Sebab-Sebab Keringanan

Diantara sebab-sebab sehingga Allah menurunkan keringanan kepada para hambanya dengan berbagai macamnya, yaitu:

  • Karena sakit
  • Karena safar
  • Karena lupa
  • Karena ketidaktahuan
  • Karena dipaksa
  • Karena umum dialami di tengah manusia (مَا تَعُمُّ بِهِ الْبَلْوَى) dan hampir tidak bisa dihindari.

Kaidah-Kaidah Turunan dari Kaidah Ketiga

1. إِذَا ضَاقَ الْأَمْرُ اِتَّسَعَ (Jika kondisi sempit maka diberikan kelapangan)

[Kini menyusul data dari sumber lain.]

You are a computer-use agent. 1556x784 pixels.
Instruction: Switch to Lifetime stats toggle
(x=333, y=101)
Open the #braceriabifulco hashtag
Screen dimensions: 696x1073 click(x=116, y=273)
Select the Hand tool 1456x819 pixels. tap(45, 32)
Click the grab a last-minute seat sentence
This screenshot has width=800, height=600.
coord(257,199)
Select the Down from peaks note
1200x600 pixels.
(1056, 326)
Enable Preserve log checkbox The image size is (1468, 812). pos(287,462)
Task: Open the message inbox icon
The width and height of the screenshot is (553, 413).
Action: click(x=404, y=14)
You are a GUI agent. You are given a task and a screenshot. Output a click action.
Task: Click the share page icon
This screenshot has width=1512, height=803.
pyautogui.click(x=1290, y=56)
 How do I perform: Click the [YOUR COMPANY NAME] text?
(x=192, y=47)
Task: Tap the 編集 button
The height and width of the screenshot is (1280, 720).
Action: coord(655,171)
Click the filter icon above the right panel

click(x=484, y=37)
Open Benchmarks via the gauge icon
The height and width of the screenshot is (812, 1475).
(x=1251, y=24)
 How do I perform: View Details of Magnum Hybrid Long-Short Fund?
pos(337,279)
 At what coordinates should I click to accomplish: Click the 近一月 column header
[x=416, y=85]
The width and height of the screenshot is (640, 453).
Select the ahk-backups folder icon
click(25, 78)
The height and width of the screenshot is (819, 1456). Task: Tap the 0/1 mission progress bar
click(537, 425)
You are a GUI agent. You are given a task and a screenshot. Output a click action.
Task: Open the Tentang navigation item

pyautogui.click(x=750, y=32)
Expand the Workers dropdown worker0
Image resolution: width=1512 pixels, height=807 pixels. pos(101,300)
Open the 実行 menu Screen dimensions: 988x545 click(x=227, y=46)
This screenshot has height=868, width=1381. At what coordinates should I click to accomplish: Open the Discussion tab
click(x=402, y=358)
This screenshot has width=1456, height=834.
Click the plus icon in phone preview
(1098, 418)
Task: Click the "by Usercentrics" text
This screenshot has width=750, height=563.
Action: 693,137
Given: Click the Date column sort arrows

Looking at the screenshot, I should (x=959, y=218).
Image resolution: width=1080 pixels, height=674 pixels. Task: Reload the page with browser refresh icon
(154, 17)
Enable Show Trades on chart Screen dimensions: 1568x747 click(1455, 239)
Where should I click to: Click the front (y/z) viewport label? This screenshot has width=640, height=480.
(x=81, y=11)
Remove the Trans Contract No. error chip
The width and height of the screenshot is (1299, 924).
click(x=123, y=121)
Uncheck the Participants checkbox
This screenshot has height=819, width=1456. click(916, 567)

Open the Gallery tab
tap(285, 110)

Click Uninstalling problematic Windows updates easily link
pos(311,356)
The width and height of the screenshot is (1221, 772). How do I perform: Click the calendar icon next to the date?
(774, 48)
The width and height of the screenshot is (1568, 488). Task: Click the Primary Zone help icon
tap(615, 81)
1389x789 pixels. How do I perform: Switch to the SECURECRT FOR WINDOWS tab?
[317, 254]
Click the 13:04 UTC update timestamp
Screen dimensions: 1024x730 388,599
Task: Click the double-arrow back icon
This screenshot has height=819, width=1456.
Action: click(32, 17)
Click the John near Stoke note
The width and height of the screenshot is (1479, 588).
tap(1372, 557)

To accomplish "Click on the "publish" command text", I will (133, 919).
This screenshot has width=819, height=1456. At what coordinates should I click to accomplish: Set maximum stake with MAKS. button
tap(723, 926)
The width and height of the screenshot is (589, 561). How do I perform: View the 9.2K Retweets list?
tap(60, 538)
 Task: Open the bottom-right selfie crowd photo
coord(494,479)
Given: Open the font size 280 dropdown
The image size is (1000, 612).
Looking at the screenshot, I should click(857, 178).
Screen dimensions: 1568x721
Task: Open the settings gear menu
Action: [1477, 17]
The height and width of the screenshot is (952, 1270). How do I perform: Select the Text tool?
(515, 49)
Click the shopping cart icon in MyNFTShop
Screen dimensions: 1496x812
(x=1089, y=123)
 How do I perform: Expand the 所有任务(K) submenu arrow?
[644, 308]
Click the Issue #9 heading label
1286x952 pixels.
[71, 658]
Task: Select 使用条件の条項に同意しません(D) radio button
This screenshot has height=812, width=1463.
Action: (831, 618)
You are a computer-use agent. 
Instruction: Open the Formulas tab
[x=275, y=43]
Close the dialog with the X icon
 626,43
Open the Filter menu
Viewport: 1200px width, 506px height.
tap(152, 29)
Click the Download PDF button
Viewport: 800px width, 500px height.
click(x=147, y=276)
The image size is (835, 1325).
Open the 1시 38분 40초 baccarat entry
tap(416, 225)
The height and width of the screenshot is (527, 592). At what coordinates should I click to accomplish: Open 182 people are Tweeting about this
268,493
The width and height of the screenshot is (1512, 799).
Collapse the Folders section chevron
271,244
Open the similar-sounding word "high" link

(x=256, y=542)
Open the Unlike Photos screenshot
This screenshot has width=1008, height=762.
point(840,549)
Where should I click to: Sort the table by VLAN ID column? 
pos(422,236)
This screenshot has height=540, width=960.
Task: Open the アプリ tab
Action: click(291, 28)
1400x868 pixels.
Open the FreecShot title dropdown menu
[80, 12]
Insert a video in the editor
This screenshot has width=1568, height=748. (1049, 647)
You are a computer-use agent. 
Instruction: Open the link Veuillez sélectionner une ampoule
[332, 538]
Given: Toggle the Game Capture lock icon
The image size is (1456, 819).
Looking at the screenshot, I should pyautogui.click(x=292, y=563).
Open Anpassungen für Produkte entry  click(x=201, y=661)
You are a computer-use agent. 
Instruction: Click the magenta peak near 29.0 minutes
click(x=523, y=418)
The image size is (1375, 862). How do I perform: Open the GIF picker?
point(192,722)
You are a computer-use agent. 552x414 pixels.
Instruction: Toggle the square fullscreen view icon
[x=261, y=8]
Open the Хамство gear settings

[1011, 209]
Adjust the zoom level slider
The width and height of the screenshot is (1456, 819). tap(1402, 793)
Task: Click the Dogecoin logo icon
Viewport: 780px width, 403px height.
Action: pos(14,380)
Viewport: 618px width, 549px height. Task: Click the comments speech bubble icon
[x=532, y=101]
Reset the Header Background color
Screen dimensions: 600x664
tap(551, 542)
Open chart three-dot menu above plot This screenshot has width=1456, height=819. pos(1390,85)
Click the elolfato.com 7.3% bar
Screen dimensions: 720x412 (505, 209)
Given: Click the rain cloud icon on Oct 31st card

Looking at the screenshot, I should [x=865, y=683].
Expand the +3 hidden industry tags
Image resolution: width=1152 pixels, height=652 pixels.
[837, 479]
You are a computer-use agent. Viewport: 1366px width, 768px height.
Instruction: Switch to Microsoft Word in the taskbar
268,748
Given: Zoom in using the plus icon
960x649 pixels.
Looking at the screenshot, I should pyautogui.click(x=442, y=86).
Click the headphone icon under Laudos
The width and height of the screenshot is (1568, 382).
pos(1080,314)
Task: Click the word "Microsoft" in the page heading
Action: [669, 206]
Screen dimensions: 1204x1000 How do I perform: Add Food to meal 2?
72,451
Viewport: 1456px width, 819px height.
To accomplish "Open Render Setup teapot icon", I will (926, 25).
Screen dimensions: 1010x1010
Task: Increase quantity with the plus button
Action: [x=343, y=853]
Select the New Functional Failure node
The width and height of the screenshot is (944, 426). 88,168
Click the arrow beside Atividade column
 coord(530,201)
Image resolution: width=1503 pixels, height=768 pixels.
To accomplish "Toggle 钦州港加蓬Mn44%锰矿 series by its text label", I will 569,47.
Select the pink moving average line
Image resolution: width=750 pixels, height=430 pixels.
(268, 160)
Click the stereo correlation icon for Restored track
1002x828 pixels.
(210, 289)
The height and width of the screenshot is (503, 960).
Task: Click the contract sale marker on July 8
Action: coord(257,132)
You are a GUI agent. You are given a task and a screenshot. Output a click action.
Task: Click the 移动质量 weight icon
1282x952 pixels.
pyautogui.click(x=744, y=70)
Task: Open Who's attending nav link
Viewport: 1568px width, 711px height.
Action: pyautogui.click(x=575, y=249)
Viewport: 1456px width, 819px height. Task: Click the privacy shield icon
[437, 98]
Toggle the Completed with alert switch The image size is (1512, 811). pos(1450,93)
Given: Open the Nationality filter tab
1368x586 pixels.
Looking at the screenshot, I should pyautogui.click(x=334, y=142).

Contohya, disyariatkannya shalat qashar untuk seorang musafir yang sedang melakukan perjalanan demikian pula shalat khauf ketika perang dengan tata caranya yang berbeda dengan shalat pada umumnya. Allah berfirman,

وَإِذَا ضَرَبْتُمْ فِي الْأَرْضِ فَلَيْسَ عَلَيْكُمْ جُنَاحٌ أَن تَقْصُرُوا مِنَ الصَّلَاةِ إِنْ خِفْتُمْ أَن يَفْتِنَكُمُ الَّذِينَ كَفَرُوا ۚ

“Dan apabila kamu bepergian di muka bumi, maka tidaklah mengapa kamu men-qashar sembahyang(mu), jika kamu takut diserang orang-orang kafir.” (QS An-Nisa’ : 101)

Contoh lain, seseorang yang tidak sanggup melunasi hutangnnya pada tempo yang telah ditentukan. Kemudian dia meminta temponya diperpanjang, maka wajib bagi orang yang menghutanginya untuk menambah tempo waktu pelunasannya, Allah berfirman,

وَإِن كَانَ ذُو عُسْرَةٍ فَنَظِرَةٌ إِلَىٰ مَيْسَرَةٍ ۚ وَأَن تَصَدَّقُوا خَيْرٌ لَّكُمْ ۖ إِن كُنتُمْ تَعْلَمُونَ

“Dan jika (orang yang berhutang itu) dalam kesukaran, maka berilah tangguh sampai dia berkelapangan. Dan menyedekahkan (sebagian atau semua utang) itu, lebih baik bagimu, jika kamu mengetahui.” (QS Al-Baqarah : 280)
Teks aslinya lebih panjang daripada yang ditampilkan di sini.